Du fait de la suppression du service national, l'armée allait manquer de bras. Pour en trouver, la marine a monté, en 1996, un dispositif spécifique permettant à la fois de répondre à ses besoins de main-d'œuvre et aux besoins d'insertion de jeunes en difficulté. Un engagement de courte durée - aujourd'hui de trois ans, éventuellement renouvelables deux fois -, est ainsi proposé à des jeunes gens (et des jeunes filles depuis 1999) de 18 à 22 ans sans qualification. Recrutés en lien avec les missions locales, chargées de constituer les dossiers de candidature puis de reprendre le suivi des jeunes à la fin de leur contrat, ces « engagés initiaux de courte durée » (EICD) bénéficient de conditions d'accueil dérogatoires par rapport à celles des autres recrues - ce qui ne contribue d'ailleurs pas à faciliter leur intégration : acceptés sans diplôme, ils perçoivent, quasiment le même salaire (environ 1 360 €) que les engagés « classiques » titulaires d'un diplôme technique, dont certains sont chargés de les encadrer. Leur accompagnement individualisé vers l'emploi, assorti de conventions passées par la marine avec des entreprises et des administrations, ne va pas, non plus, sans susciter l'envie des autres marins. En revanche, les tâches qui leur sont dédiées ne font pas l'objet de la même convoitise : relevant de l'intendance ou plus techniques, elles étaient, antérieurement, confiées aux appelés. Les EICD n'apprendront pas un métier durant leur passage dans l'armée. Le but est de leur mettre le pied à l'étrier en leur donnant l'occasion d'acquérir un certain nombre de « compétences » sociales et professionnelles et de les aider à les faire valoir dans le civil.

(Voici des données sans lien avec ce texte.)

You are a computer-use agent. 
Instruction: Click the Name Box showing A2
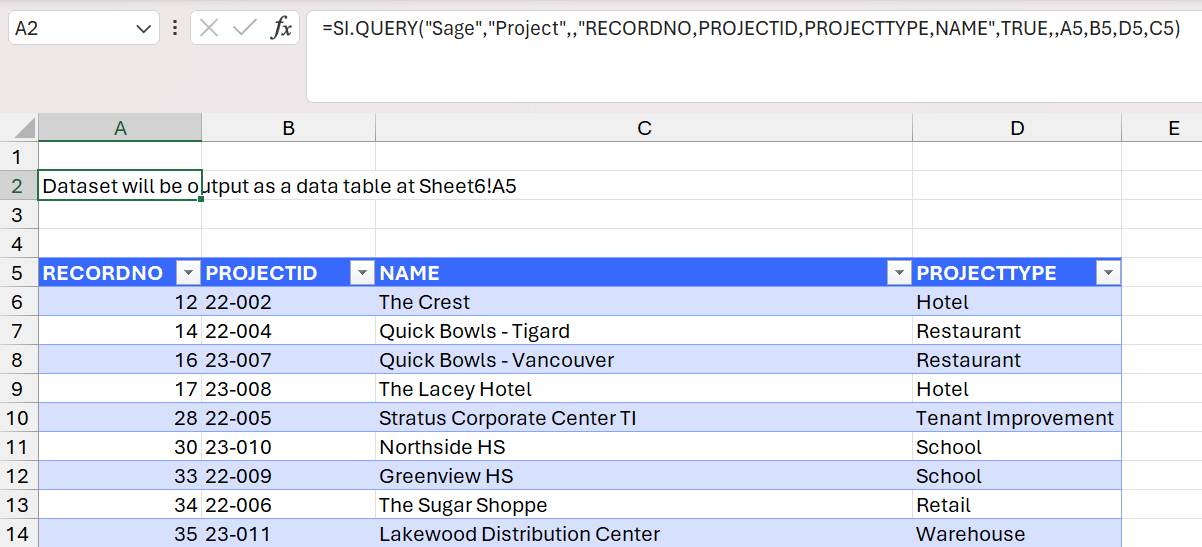(x=70, y=28)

On l'imagine sans mal, et l'ouvrage le décrit très bien : la rencontre entre le monde d'une hiérarchie très policée et des jeunes, qui sont à des années-lumière de la discipline militaire, ne va pas de soi. De fait, l'arrivée des premiers contingents d'engagés de courte durée (500 en 1997, environ 800 par an ensuite) a constitué un véritable « électrochoc » pour la marine, explique Arlette Labous, assistante sociale du ministère de la Défense, responsable d'une des deux équipes de service social de l'arrondissement maritime de Brest. De leur côté, de très nombreux EICD dénonçaient leur contrat dans les premières semaines ou les premiers mois de l'engagement. Pour enrayer ces défections, la marine s'est alors efforcée de rendre la filière plus attractive et d'améliorer l'accueil et le suivi des jeunes. Elle a aussi mieux expliqué ses attentes à ses partenaires des missions locales, afin que les conseillers ciblent leurs candidats de façon plus appropriée. Néanmoins, seulement 25 % des dossiers présentés sont acceptés, les principaux critères de rejet étant l'aptitude physique et psychologique des jeunes, ainsi que leur passé judiciaire. Quant aux incorporés, un sur quatre seulement va jusqu'au bout de son engagement. Lors de leur retour dans la vie civile -454 jeunes sont sortis du dispositif au cours de l'année 2000 et 282 en 2001 (d'autres ayant renouvelé leur engagement) -, le taux d'insertion des matelots est important : en 2002,52 % d'entre eux avaient trouvé un emploi et 11 % une formation qualifiante ou diplômante. Pour un nombre limité de jeunes, donc, la filière EICD joue bien son rôle de tremplin vers l'emploi.
Et si je faisais marin ! Un dispositif d'insertion des jeunes en difficulté au sein de la Marine nationale - Arlette Labous - Ed. L'Harmattan - 16 €.